● **Travail à réaliser**
Traduisez en anglais la phrase suivante, tirée du texte sur le bruit fait au nom de Homon à Pourim : « Ils frappent sur le sol et les tables, appuient sur la gâchette de pistolets à bouchon, et s'adonnent à toute sorte d'activités bruyantes. »

Si vous jetez un coup d’œil dans le Talmoudh, le Midhrosh et les écrits des Ga`ônim, vous ne trouverez aucune trace de la coutume consistant à faire du bruit lorsque le nom de Homon ימש״ו est cité dans la Maghilloh. Et pourtant, les enfants de tous âges attendent avec impatience le moment où, à Pourim, le Ba´al Qôré` mentionnera le nom de Homon. Ils frappent sur le sol et les tables, appuient sur la gâchette de pistolets à bouchon, et s'adonnent à toute sorte d'activités bruyantes. Quelle est la source de cette coutume ? Est-elle universelle ? Existe-t-il des avis selon lesquels on ne doit pas agir ainsi ? Est-ce pour les enfants uniquement ou également pour les adultes ? Toutes ces questions et de nombreuses autres seront traitées ici.

  • L'origine

Nous avons une obligation d'effacer le souvenir de ´amoléq, comme il est écrit1 :

Et `adhônoy dit à Môshah : « Consigne ceci en souvenir dans le Livre et place-le dans les oreilles de Yahôshoua´, car effacer J'effacerai le souvenir de ´amoléq de dessous les cieux ».
וַיֹּאמֶר יהוה אֶל-מֹשֶׁה, כְּתֹב זֹאת זִכָּרוֹן בַּסֵּפֶר, וְשִׂים, בְּאָזְנֵי יְהוֹשֻׁעַ: כִּי-מָחֹה אֶמְחֶה אֶת-זֵכֶר עֲמָלֵק, מִתַּחַת הַשָּׁמָיִם

En outre, Shalômôh Hammalakh ע״ה a déclaré2 :

Le souvenir du juste est pour la bénédiction ; et le nom des impies pourrira.
זֵכֶר צַדִּיק, לִבְרָכָה; וְשֵׁם רְשָׁעִים יִרְקָב

Se basant sur le fait que Homon fut un descendant de ´amoléq ימש״ו, et que le nom des impies doit pourrir et ne pas être mentionné, le `éliyohou Rabboh3 mentionne la coutume suivante : les enfants avaient la coutume, avant Pourim, de rassembler des pierres et d'écrire « Homon » dessus. Chaque enfant choisissait deux pierres et les cognait l'une contre l'autre chaque fois que le nom de Homon était mentionné durant la lecture de la Maghilloh, afin d'accomplir la Miswoh d'effacer le souvenir des impies et des descendants de ´amoléq. Cette coutume est rapportée pour la toute première fois dans le Séfar Hammanhigh4, aux Halokhôth de Pourim, et se serait donc tout d'abord développée en France. C'est l'origine de cette pratique !

● **Entrées de données**
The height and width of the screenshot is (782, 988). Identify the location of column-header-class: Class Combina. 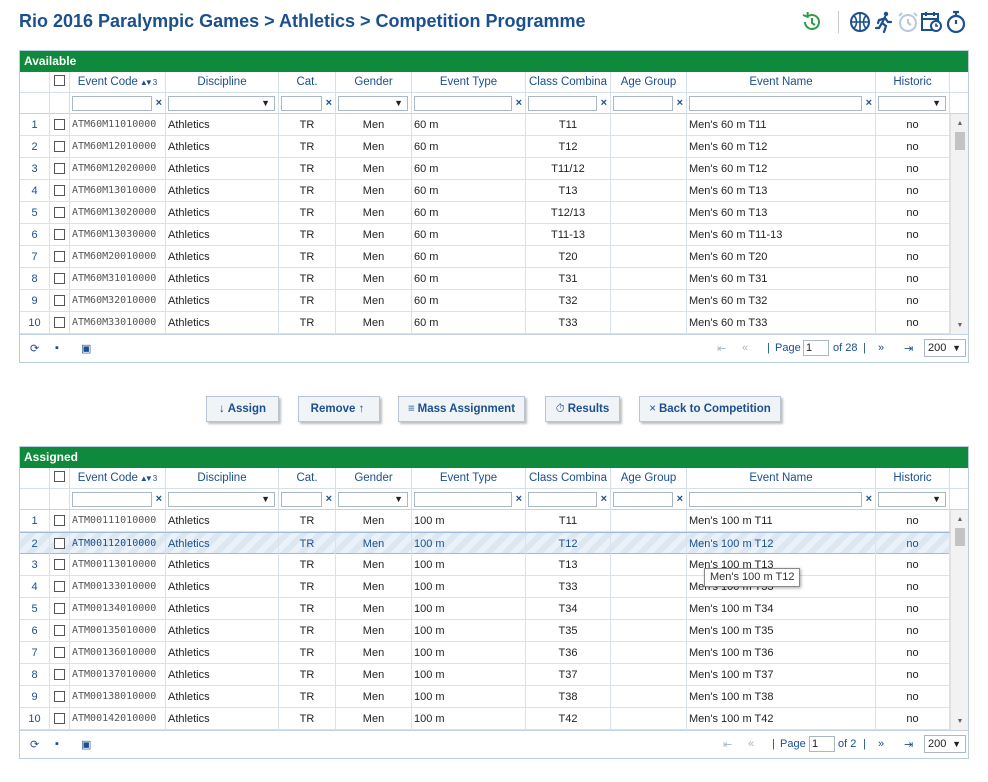
(568, 82).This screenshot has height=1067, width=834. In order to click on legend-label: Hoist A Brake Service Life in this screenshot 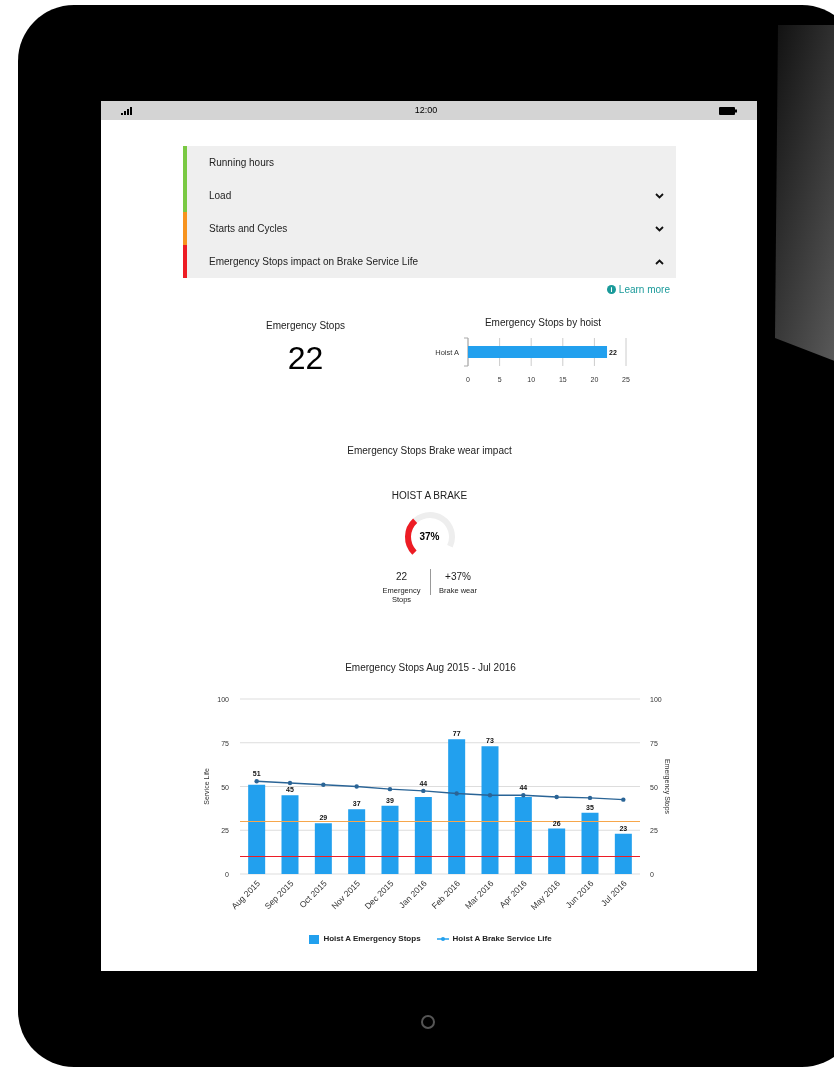, I will do `click(502, 939)`.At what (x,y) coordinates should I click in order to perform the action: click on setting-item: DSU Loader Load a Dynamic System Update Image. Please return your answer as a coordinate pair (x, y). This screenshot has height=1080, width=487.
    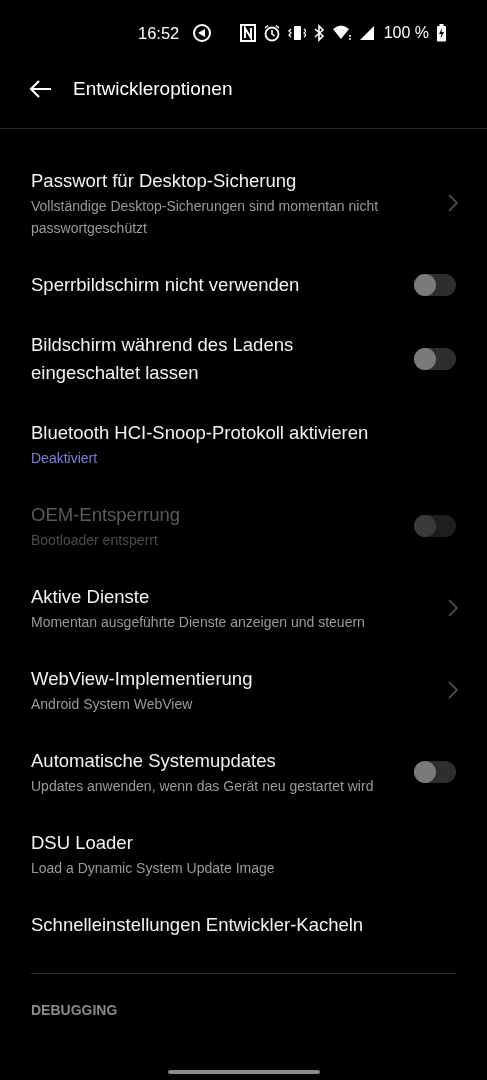
    Looking at the image, I should click on (244, 854).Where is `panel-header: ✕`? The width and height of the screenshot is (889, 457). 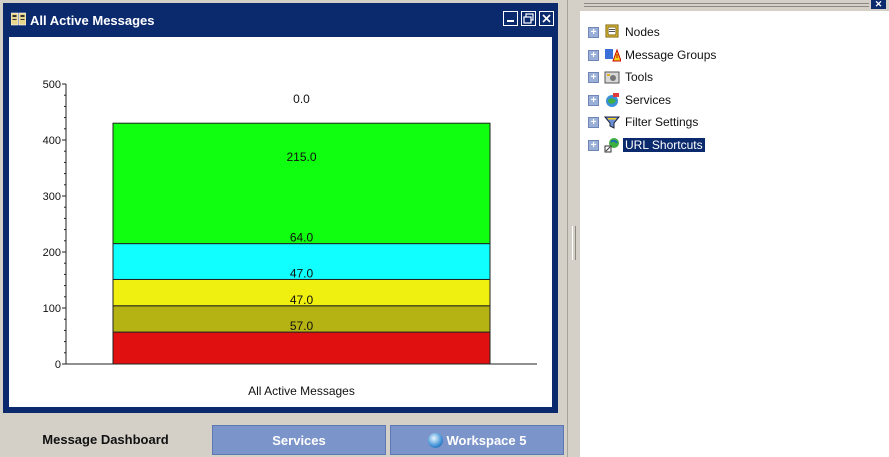
panel-header: ✕ is located at coordinates (734, 6).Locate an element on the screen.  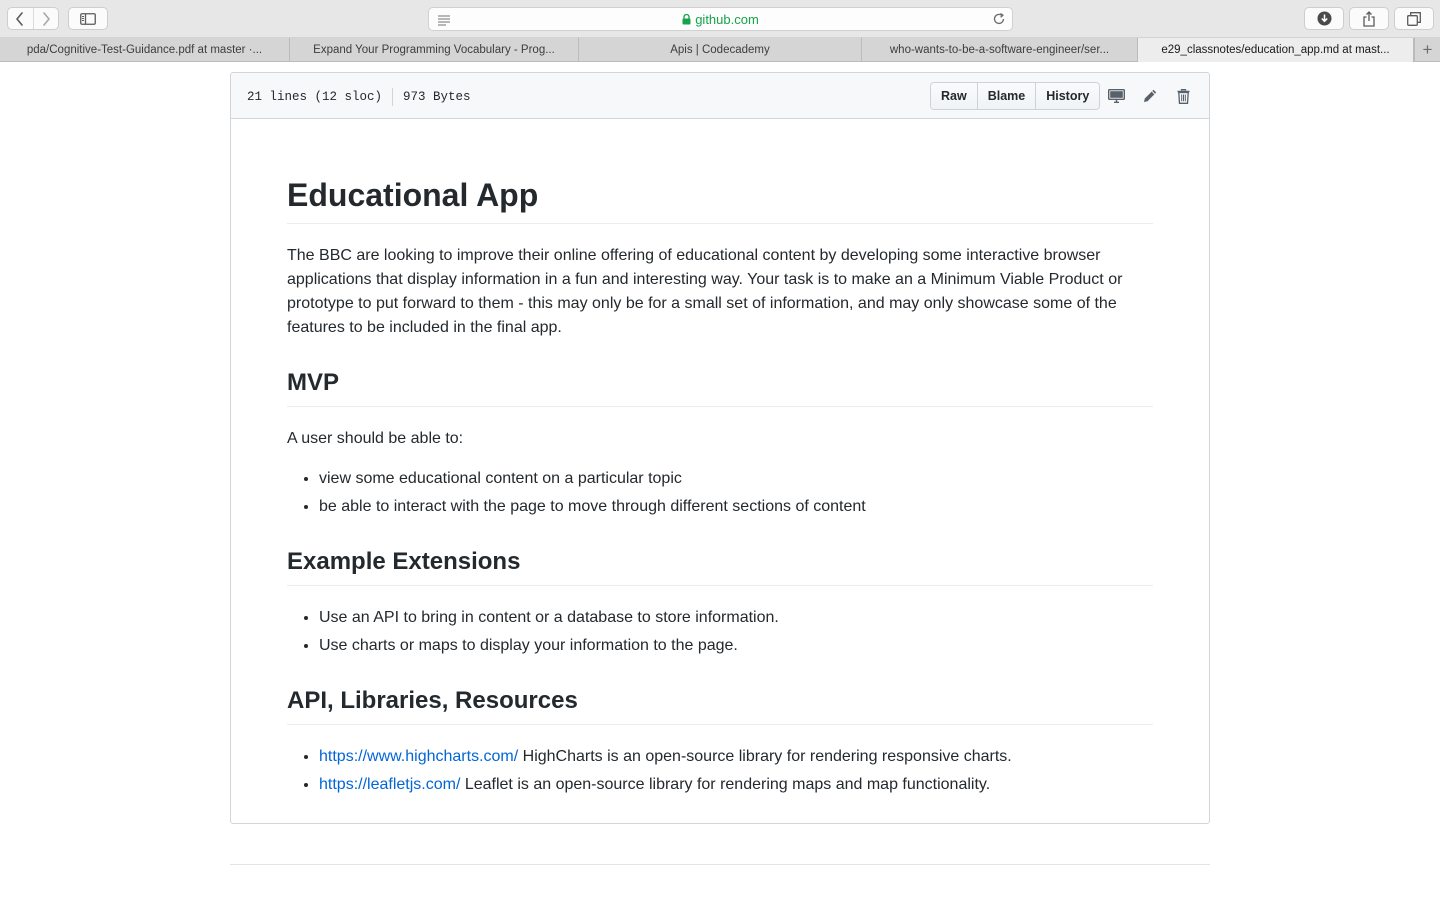
url-text: github.com is located at coordinates (727, 20).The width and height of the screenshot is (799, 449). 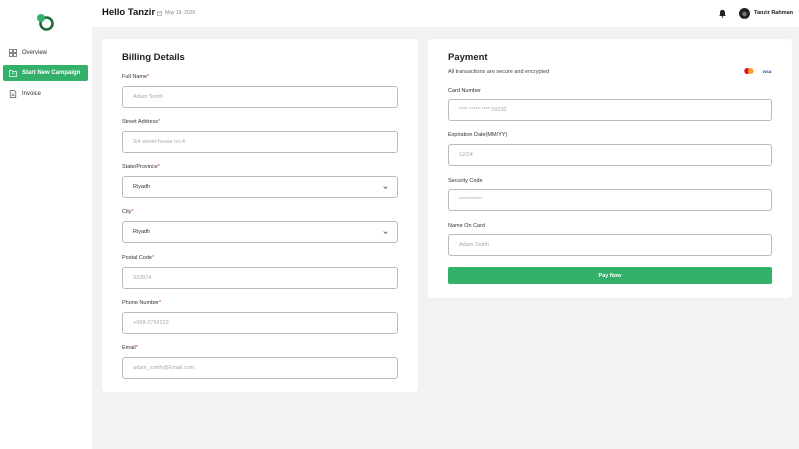 I want to click on postal-code-input: 332874, so click(x=260, y=278).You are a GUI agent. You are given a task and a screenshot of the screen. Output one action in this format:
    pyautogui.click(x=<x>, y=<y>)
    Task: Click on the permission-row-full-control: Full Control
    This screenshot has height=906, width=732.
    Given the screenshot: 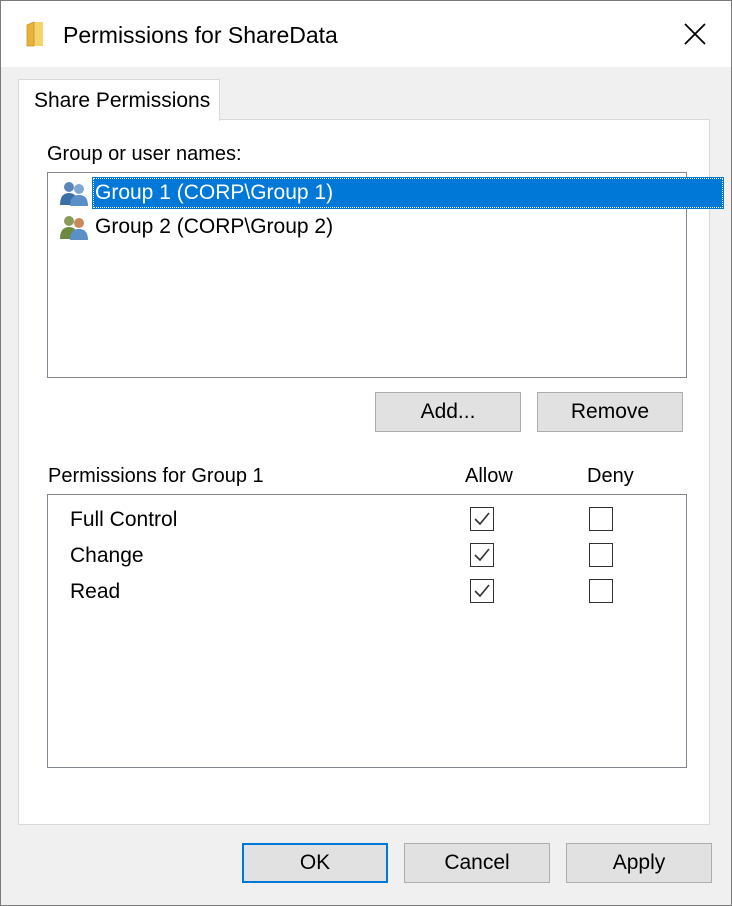 What is the action you would take?
    pyautogui.click(x=366, y=520)
    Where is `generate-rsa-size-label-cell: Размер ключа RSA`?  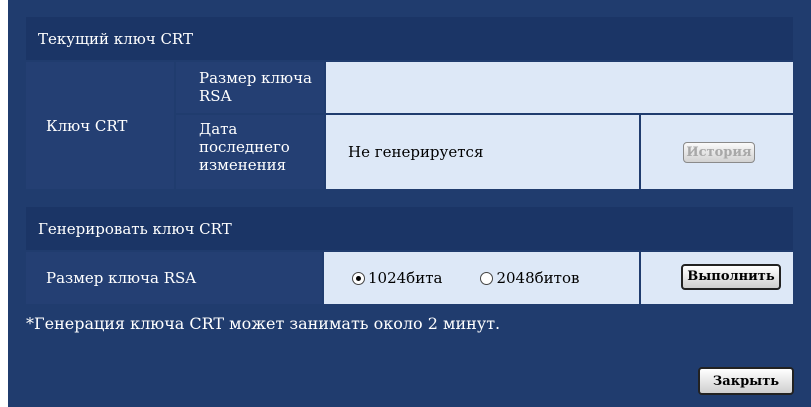 generate-rsa-size-label-cell: Размер ключа RSA is located at coordinates (174, 278).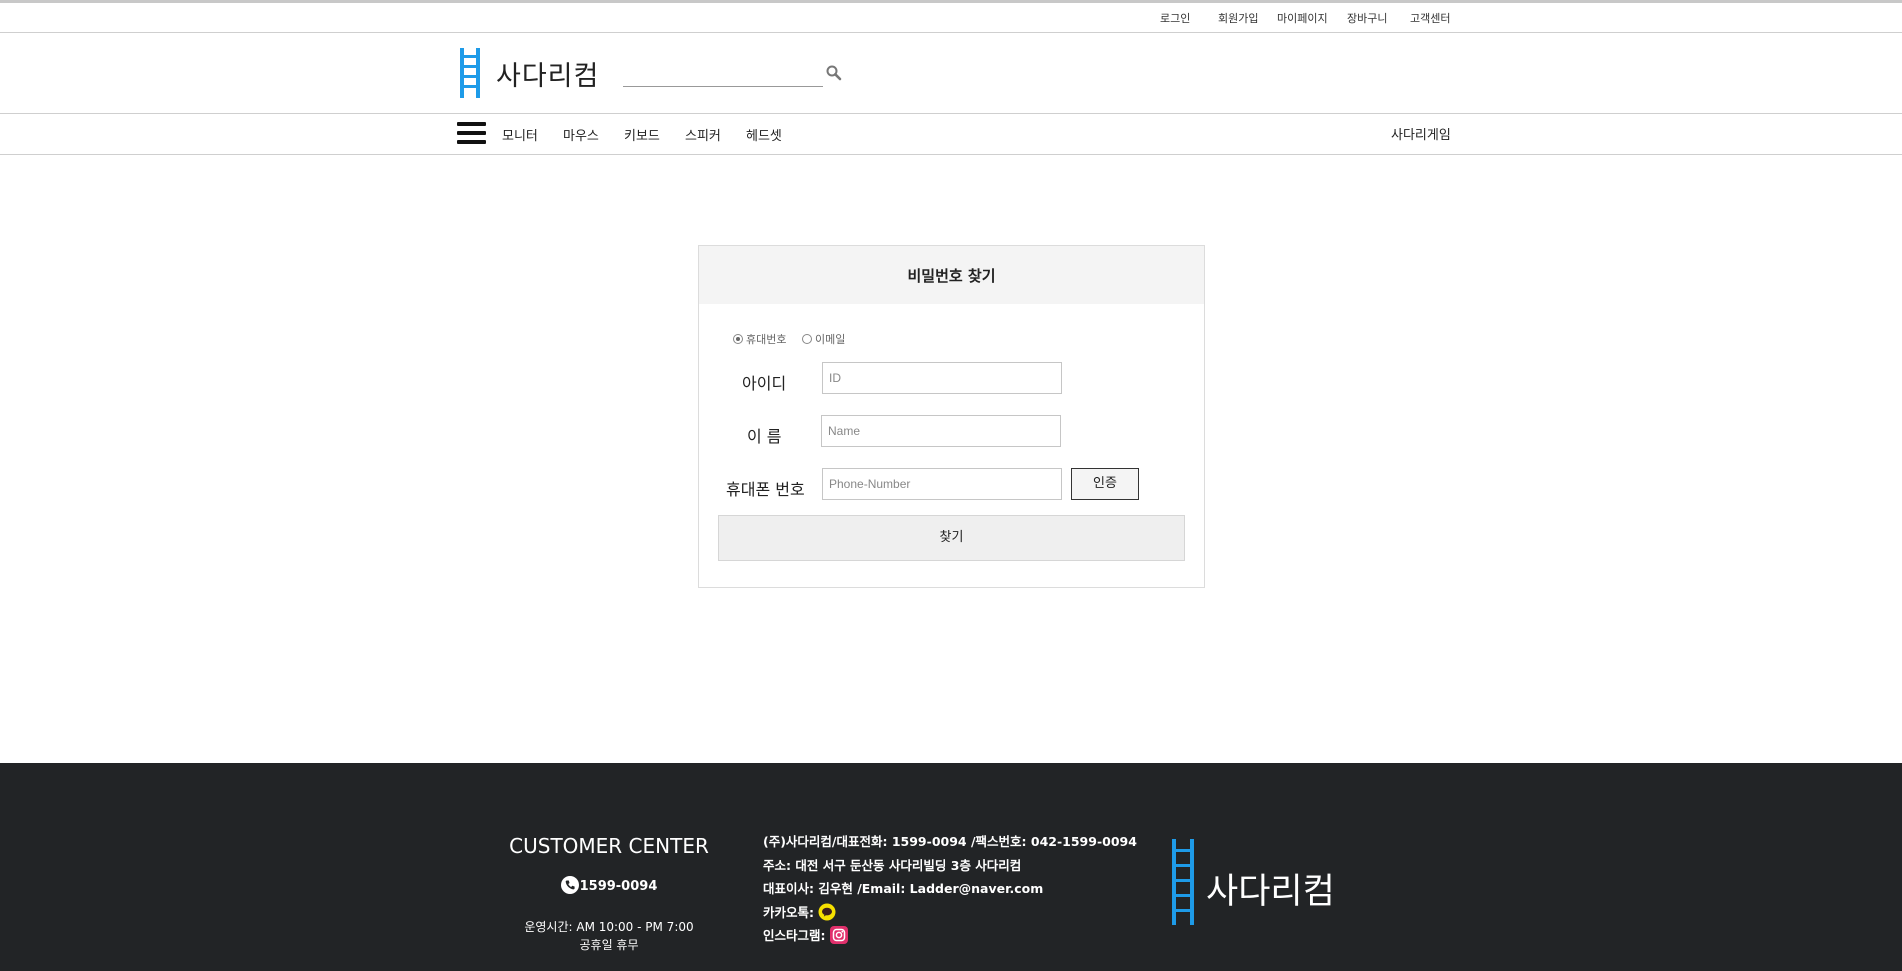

● **Corrigé**
They bang on the floor and the tables, pull the triggers of cap guns, and engage in all sorts of noisy activities.